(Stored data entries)
Start of Block

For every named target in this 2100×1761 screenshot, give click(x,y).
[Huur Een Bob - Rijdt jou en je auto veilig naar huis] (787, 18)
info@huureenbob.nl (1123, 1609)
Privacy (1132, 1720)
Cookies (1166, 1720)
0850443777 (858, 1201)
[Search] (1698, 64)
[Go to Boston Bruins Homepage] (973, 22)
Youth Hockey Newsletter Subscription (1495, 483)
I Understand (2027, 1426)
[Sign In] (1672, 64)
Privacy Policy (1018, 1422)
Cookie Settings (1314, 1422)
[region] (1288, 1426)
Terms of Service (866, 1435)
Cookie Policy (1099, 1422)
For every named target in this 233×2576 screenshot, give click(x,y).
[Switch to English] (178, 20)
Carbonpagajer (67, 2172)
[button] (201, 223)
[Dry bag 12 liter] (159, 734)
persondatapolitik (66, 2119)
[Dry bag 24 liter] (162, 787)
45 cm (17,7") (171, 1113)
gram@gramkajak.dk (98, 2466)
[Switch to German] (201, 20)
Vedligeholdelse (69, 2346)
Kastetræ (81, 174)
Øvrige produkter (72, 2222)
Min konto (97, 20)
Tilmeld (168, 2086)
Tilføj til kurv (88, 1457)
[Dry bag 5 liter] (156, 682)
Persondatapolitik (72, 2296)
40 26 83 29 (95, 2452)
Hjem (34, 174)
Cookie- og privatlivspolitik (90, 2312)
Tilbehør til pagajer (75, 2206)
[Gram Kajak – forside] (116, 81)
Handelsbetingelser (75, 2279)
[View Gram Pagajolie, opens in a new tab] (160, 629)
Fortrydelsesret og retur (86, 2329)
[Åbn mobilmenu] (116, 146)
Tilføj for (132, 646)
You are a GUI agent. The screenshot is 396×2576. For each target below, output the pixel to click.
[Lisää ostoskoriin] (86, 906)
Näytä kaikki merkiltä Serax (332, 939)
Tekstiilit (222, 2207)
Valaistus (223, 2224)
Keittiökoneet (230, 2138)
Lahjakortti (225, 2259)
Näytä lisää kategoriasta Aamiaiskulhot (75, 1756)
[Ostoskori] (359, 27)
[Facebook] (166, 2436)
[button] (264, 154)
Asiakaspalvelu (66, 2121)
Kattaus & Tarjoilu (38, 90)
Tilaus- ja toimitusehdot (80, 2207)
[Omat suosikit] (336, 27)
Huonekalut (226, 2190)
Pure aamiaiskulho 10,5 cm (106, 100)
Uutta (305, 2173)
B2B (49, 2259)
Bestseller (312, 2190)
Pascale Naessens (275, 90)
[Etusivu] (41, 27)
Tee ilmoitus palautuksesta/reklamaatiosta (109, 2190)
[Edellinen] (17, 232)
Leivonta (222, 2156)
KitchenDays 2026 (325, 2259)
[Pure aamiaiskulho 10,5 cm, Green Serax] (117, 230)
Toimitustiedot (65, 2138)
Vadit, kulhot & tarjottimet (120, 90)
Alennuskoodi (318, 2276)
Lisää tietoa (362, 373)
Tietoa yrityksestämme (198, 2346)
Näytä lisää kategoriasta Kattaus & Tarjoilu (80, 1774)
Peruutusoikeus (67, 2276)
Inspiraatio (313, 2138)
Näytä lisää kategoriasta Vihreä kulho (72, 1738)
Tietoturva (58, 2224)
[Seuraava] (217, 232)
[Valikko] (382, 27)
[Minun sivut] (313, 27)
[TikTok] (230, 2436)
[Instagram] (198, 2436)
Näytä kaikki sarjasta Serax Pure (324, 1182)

End of Block

What you need to do
When the line containing "Toimitustiedot (65, 2138)" is found in the records above, restate it and every later line word for word through the last one, and nothing more.

Output for this task
Toimitustiedot (65, 2138)
Vadit, kulhot & tarjottimet (120, 90)
Alennuskoodi (318, 2276)
Lisää tietoa (362, 373)
Tietoa yrityksestämme (198, 2346)
Näytä lisää kategoriasta Kattaus & Tarjoilu (80, 1774)
Peruutusoikeus (67, 2276)
Inspiraatio (313, 2138)
Näytä lisää kategoriasta Vihreä kulho (72, 1738)
Tietoturva (58, 2224)
[Seuraava] (217, 232)
[Valikko] (382, 27)
[Minun sivut] (313, 27)
[TikTok] (230, 2436)
[Instagram] (198, 2436)
Näytä kaikki sarjasta Serax Pure (324, 1182)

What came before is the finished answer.